At this moment, our data has been properly cleaned for the further analysis.

library(ggplot2)
library(dplyr)
## Warning: package 'dplyr' was built under R version 3.2.2
## 
## Attaching package: 'dplyr'
## 
## The following objects are masked from 'package:stats':
## 
##     filter, lag
## 
## The following objects are masked from 'package:base':
## 
##     intersect, setdiff, setequal, union
colClass <- c(rep('NULL', 7), 'character', rep('NULL', 14), rep('numeric', 3), 'character', 'numeric', 'character', rep('NULL', 9))

if(!file.exists('storm_data.csv.bz2')){
  download.file('https://d396qusza40orc.cloudfront.net/repdata%2Fdata%2FStormData.csv.bz2', 'storm_data.csv.bz2')
}
storm_data <- read.csv(bzfile('storm_data.csv.bz2'), colClasses = colClass)
#Now for some editing
storm_data$EVTYPE <- factor(storm_data$EVTYPE)
storm_data$EVTYPE <- tolower(storm_data$EVTYPE)

storm_data$PROPDMGEXP <- tolower(storm_data$PROPDMGEXP)
storm_data$PROPDMGEXP <- factor(storm_data$PROPDMGEXP, levels = c('h', 'k', 'm', 'b'))

storm_data$CROPDMGEXP <- tolower(storm_data$CROPDMGEXP)
storm_data$CROPDMGEXP <- factor(storm_data$CROPDMGEXP, levels = c('h', 'k', 'm', 'b'))

multiplier <- c('h' = 100, 'k' = 1000, 'm' = 1e+06, 'b' = 1e+09)

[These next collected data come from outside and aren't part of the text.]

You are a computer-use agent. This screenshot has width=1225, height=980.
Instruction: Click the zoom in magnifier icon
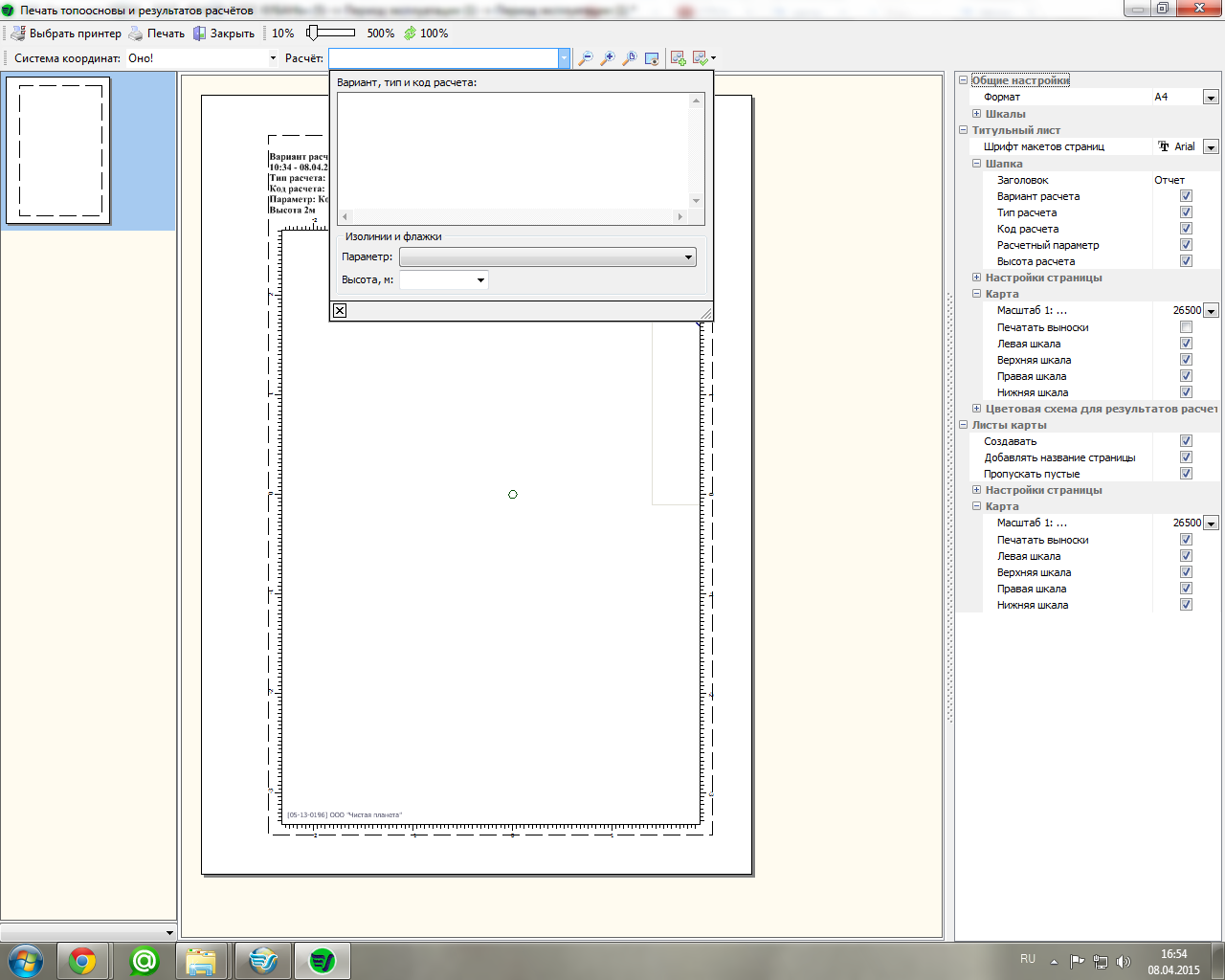607,58
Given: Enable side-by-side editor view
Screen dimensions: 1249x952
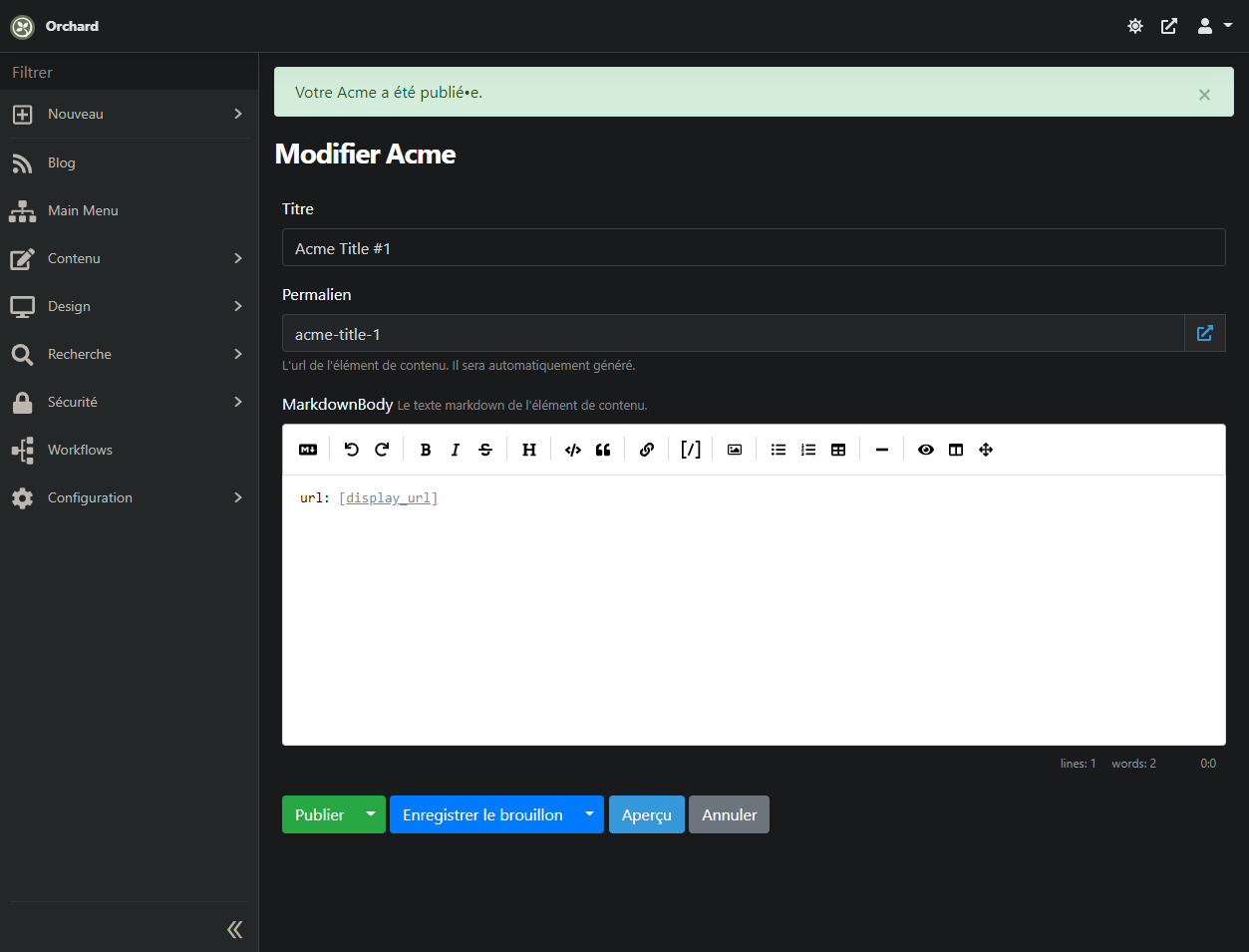Looking at the screenshot, I should click(956, 450).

storm_data <- mutate(storm_data, PROPDMGT = PROPDMG*multiplier[PROPDMGEXP])
storm_data <- mutate(storm_data, CROPDMGT = CROPDMG*multiplier[CROPDMGEXP])

storm_data <- select(storm_data, -(PROPDMG:CROPDMGEXP))

Results

The data set is grouped as per the event type value given for each record. Since there are a number of distinct events, many without any significant impact on either economy or population health, we will be concentrating only the top 10 most adverse weather events.

Which types of events are most harmful with respect to population health?

The quantitative measure of harm caused to population health by an event is computed here by adding the number of Fatalities and Injuries, both given equal weight. Since there is such a stark difference between these values given by each event, we store the log_10 of the value obtained after addition. This value is stored in another column called CASUALTY.
The barplot given below shows the CASUALTY values of the 10 most harmful events.

storm_data <- group_by(storm_data, EVTYPE)
storm_data.health <- summarise(storm_data, CASUALTY = log10(sum(FATALITIES, INJURIES)))
storm_data.health <- arrange(storm_data.health, desc(CASUALTY))
#We will only concentrate on the top 10 casualty causing events
ggplot(storm_data.health[1:10,], aes(x = reorder(EVTYPE, -CASUALTY), y = CASUALTY)) + geom_bar(stat = 'identity', aes(fill = EVTYPE)) +
  labs(title = 'Top 10 most harmful events to population health in US', x = 'WEATHER EVENT', y = 'CASUALTY (log10)') +
  guides(fill = FALSE) +
  coord_flip()

rm(storm_data.health)

As shown by the barplot, the most harmful weather event to population health is TORNADO.

Which types of events have greatest economic consequence?

We create two new datasets, having only only one of the PROPDM or CROPDMG and the rest of the processing is as follows:

  • Substituting for NA values.
  • Adding another column TYPE to specify which type of damage is associated with the value present in DMG column.
  • Grouping data based on EVTYPE and TYPE columns (TYPE is the type of cost expressed in the DMG column).
  • Combing the two datasets to get a denormalized data, fit for analysis.

The end result is a denormalized form of the previous data set, which enables to get better insights from the data.

storm_data.prop <- mutate(storm_data, PROPDMGT = ifelse(is.na(PROPDMGT), 0, PROPDMGT)) %>%
  select(EVTYPE, DMG = PROPDMGT)
storm_data.crop <- mutate(storm_data, CROPDMGT = ifelse(is.na(CROPDMGT), 0, CROPDMGT)) %>%
  select(EVTYPE, DMG = CROPDMGT)

storm_data.prop$TYPE <- 'Property'
storm_data.crop$TYPE <- 'Crop'

storm_data.new <- rbind(storm_data.crop, storm_data.prop)
rm(storm_data.crop, storm_data.prop)

storm_data.new <- group_by(storm_data.new, EVTYPE, TYPE) %>%
  summarise(TDMG = sum(DMG))

ggplot(storm_data.new[which(storm_data.new$TDM >= 5e+9),], aes(x = EVTYPE, y = TDMG, TYPE)) + 
  geom_bar(stat = 'identity', aes(fill = TYPE)) +
  labs(title = 'Top 13 most costly weather events in US', x = 'WEATHER EVENT', y = 'TOTAL DAMAGE COST') +
  guides(guides = 'legend', title = 'Damages in $ made to') +
  coord_flip()

It is evident from the barplot, that the weather event which costs the people greatest, by damage of property and crops combined is FLOODS and that such events have more damage to property than to crops. The most harmful weather event to crops is DROUGHT which also features in the top 13 most costly weather events.